TASKS:
1. In the excerpt on the EU's involvement in Libya, which article of the Rome Statute did Shatz and Branco invoke?
2. Write out word for word the passage of the excerpt on the EU's involvement in Libya, starting with "The aim of this" and going on through "challenges could arise.".

ARTICLE:
-- Start --

So far, the issue of the EU and its member states’ involvement in Libya has been mostly discussed in terms of state responsibility and human rights violations. However, influential observers, and even French President Emmanuel Macron, stated that trafficking in the North African country has become a crime against humanity (Mann, Moreno-Lax and Shatz 2018). Within this environment, claims demanding an investigation of the EU’s involvement in crimes against migrants in Libya came to fruition with a Communication to the Office of the Prosecutor of the ICC in 2019 (Shatz and Branco 2019). Invoking Article 15 of the Rome Statute, relating to the initiation of proprio motu investigation, Omer Shatz and Juan Branco, lawyers and professors at the Paris Institute of Political Studies, also known as Sciences Po, alleged that thousands of deaths and other ‘crimes against humanity’ had been committed as a direct result of EU policy. In their communication, Shatz and Branco discuss several modes of liability that could emerge from the EU’s policies in Libya and the Mediterranean (Shatz and Branco 2019). All the above calls for a need to assess the implications of the EU’s collaboration with Libya, not as an international organization but as an individual agent.

The aim of this chapter is to assess if individual criminal responsibility can emerge as a result of border externalization policies in Libya, exclusively for aiding and abetting crimes against humanity against migrants. The first section of the chapter will look into the widespread and systematic crimes that migrants face in Libya and its alleged perpetrators. The second section will analyze the relevant legal aspects of aiding, abetting, and otherwise assisting crimes against humanity. The third section will critically analyze the EU’s policies and collaboration with Libya, keeping in mind the two main elements of criminal responsibility: the mental and material elements. The last section will assess if those policies could trigger the ICC’s jurisdiction and what challenges could arise.

-- End --

COLLECTED MATERIAL:
-- Start --

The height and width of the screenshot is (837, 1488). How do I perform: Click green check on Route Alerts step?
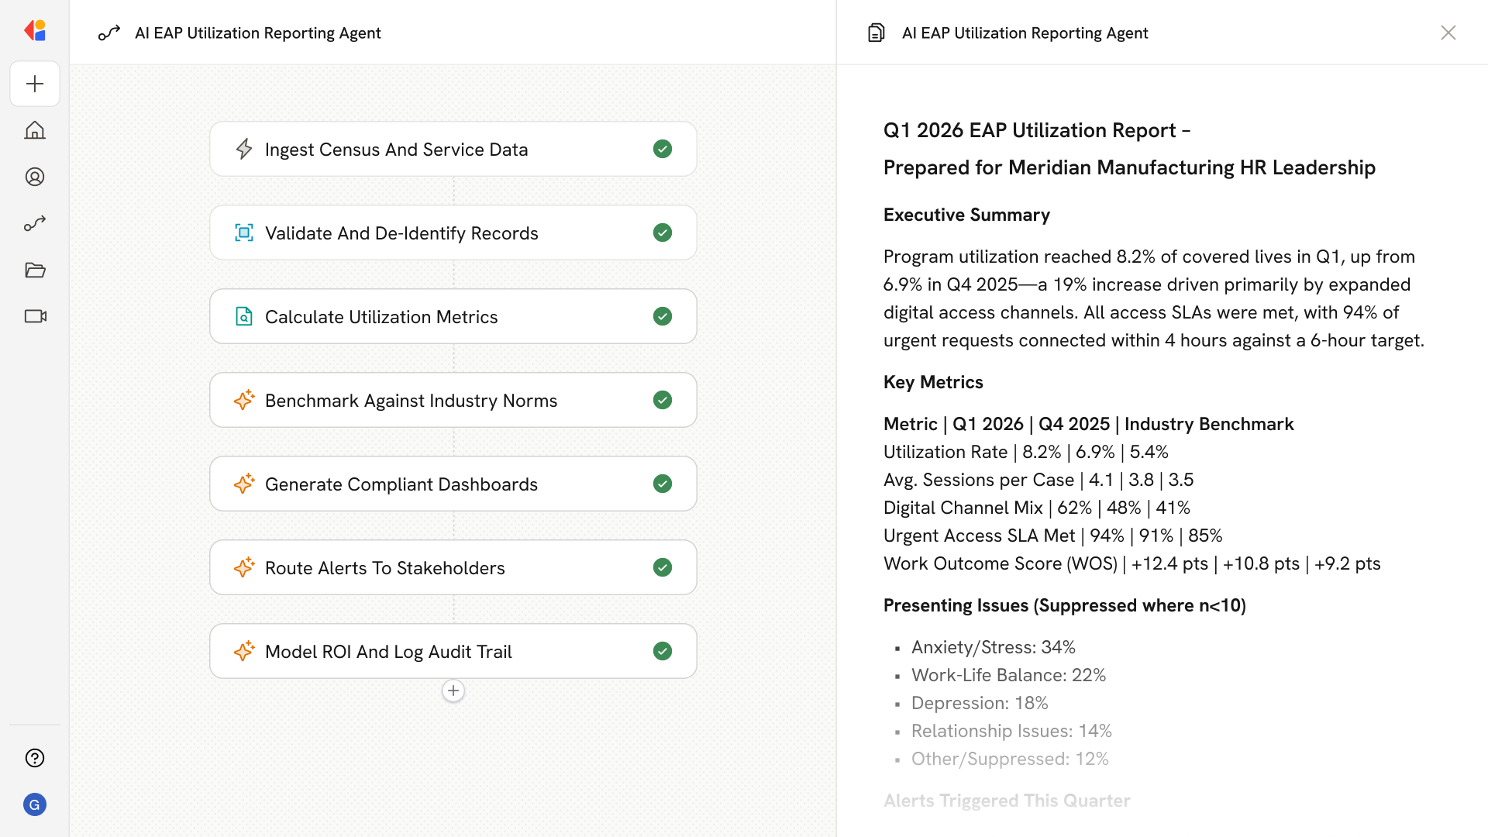coord(662,567)

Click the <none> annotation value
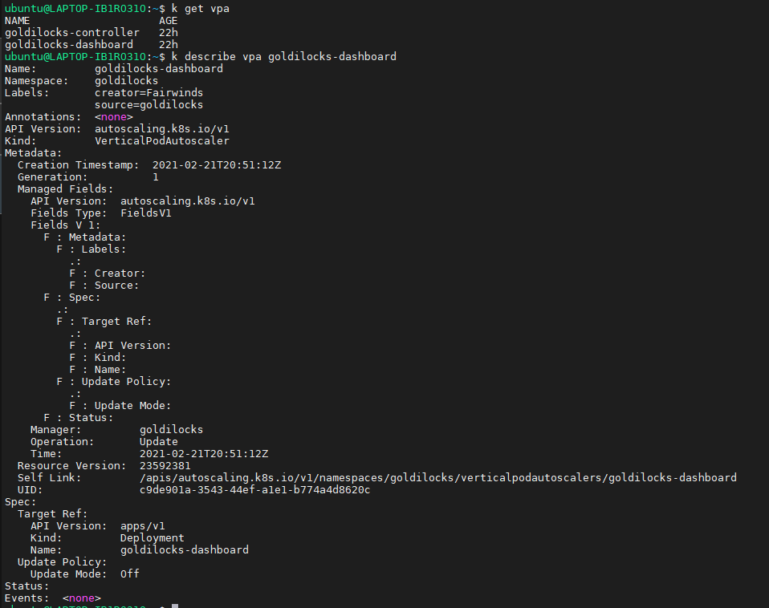tap(112, 116)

-- End --

ANSWERS PROVIDED:
1. Article 15, which relates to the initiation of a proprio motu investigation.

2.
The aim of this chapter is to assess if individual criminal responsibility can emerge as a result of border externalization policies in Libya, exclusively for aiding and abetting crimes against humanity against migrants. The first section of the chapter will look into the widespread and systematic crimes that migrants face in Libya and its alleged perpetrators. The second section will analyze the relevant legal aspects of aiding, abetting, and otherwise assisting crimes against humanity. The third section will critically analyze the EU’s policies and collaboration with Libya, keeping in mind the two main elements of criminal responsibility: the mental and material elements. The last section will assess if those policies could trigger the ICC’s jurisdiction and what challenges could arise.